In 2017, as head of the North Carolina NAACP, Rev. Dr. William Barber led a protest at the state legislature calling on lawmakers to provide health care to the poor by expanding Medicaid. When legislators refused to speak to him and other protesters, Barber led the group in reciting Bible verses, the N.C. Constitution, and statistics on health care.
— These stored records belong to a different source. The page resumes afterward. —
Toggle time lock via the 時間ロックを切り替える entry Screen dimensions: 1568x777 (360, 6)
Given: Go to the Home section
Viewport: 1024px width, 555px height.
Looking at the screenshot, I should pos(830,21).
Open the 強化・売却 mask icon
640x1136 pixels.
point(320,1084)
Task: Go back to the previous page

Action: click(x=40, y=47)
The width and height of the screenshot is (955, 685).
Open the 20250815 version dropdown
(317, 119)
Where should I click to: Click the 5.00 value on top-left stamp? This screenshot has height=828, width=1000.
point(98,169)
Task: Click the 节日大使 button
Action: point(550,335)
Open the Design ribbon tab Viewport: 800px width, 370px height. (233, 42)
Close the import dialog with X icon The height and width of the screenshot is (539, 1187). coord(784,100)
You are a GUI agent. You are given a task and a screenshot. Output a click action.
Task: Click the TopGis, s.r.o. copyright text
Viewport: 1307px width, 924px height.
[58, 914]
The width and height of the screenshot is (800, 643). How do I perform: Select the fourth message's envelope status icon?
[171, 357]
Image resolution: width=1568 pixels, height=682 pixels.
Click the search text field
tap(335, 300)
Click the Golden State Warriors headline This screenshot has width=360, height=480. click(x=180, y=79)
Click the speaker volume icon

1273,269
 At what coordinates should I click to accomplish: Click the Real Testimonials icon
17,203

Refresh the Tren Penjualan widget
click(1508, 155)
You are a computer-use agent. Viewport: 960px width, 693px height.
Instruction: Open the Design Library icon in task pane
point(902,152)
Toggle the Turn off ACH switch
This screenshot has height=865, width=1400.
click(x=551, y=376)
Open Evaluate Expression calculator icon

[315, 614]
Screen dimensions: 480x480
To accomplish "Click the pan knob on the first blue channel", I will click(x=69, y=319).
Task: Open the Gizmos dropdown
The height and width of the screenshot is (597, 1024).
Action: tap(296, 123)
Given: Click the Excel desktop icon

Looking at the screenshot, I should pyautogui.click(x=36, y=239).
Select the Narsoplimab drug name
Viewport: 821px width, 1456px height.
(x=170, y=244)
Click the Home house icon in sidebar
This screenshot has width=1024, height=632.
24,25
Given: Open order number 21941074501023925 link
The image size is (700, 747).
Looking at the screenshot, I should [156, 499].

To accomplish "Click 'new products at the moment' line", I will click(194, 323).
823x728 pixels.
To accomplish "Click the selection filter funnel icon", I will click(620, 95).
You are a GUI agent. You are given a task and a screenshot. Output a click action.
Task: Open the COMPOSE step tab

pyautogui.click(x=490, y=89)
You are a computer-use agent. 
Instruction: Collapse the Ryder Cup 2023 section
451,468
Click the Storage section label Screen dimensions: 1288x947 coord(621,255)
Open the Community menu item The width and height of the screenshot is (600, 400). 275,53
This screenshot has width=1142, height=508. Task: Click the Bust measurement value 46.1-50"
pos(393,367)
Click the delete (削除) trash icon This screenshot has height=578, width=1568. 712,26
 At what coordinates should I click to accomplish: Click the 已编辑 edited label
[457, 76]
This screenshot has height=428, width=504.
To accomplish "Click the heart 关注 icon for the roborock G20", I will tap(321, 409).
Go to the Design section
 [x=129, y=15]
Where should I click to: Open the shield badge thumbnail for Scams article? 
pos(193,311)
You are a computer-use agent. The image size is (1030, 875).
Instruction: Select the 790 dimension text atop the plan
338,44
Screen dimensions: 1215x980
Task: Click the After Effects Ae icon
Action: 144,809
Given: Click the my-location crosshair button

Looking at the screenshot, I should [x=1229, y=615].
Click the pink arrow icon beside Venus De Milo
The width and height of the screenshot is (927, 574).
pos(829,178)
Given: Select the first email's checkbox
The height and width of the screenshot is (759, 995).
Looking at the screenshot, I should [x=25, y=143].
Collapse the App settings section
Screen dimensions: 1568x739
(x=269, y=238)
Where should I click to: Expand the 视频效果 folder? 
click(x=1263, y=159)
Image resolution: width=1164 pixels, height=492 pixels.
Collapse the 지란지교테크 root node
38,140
He also called out the "white, extremist, Republican Party" in charge, while using what he describes as his "preaching voice." The State Capitol Police asked them to leave and, when they refused, arrested and charged them with trespassing.
Last week, a jury in Raleigh found Barber guilty of trespassing, and a judge sentenced him to a day in jail, suspended while he's on probation for a year, and 24 hours of community service. "It's hard to find too much reason to punish in this case, and I'm not inclined to do so," Judge Stephan Futrell said, "Isn't his life an example of service, community service?"
Barber, who launched the Moral Monday protests at the state legislature in 2013 and now leads the national Poor People's Campaign, has repeatedly cited his rights under the First Amendment and the state constitution, which guarantees the right of North Carolinians "to instruct their representatives, and to apply to the General Assembly for redress of grievances." Barber was was also banned from the legislature; however, a judge threw out the ban in April even as the state continued to try to enforce it.
Barber said he plans to file an appeal and pointed out that most civil rights victories have come through appellate courts, not trial courts. The case could ultimately wind up before the North Carolina Supreme Court, which currently has a 6-1 Democratic majority despite the state legislature's repeated efforts to manipulate judicial elections to Republican advantage.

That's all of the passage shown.